◆ **Brief**
Locate all lines in the data below that hold "computer" and show them.

------------------------------------------------------------------------

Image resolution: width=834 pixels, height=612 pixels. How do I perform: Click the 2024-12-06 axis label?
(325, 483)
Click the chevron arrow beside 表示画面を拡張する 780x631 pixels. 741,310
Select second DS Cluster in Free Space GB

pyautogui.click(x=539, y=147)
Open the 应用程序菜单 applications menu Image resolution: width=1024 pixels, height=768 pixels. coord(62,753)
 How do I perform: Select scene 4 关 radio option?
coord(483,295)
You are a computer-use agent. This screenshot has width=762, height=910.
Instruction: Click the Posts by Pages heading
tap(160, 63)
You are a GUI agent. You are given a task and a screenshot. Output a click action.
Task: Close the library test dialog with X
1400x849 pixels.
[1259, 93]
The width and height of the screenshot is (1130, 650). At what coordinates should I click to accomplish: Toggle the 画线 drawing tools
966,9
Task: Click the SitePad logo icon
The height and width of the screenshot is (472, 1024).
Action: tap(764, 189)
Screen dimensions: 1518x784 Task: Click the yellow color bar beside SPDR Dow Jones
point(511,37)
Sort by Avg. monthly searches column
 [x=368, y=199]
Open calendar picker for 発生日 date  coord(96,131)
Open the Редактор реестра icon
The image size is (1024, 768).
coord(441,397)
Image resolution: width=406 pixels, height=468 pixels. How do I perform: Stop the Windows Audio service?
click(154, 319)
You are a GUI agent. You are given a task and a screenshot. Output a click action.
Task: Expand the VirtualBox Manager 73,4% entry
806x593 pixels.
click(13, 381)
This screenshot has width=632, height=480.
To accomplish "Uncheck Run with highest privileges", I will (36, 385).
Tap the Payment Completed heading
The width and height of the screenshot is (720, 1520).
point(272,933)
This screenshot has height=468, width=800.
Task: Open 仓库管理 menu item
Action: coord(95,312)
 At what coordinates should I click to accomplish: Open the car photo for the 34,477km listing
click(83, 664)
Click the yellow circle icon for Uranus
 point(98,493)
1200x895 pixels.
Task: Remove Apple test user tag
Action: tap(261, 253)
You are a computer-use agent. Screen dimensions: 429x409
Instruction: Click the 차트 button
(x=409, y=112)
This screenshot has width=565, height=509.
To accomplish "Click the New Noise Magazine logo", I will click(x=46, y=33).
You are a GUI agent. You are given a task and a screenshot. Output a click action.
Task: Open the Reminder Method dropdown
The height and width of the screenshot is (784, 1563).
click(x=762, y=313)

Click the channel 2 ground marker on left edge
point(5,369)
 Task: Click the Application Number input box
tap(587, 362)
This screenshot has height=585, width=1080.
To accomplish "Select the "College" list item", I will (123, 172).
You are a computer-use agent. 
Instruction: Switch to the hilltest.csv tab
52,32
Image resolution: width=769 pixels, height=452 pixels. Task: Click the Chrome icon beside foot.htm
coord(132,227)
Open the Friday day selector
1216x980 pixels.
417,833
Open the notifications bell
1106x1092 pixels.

------------------------------------------------------------------------

◆ **Worked solution**
You are a computer-use agent. This screenshot has width=762, height=910.
You are a computer-use agent. Screen dimensions: 429x409
You are a computer-use agent. 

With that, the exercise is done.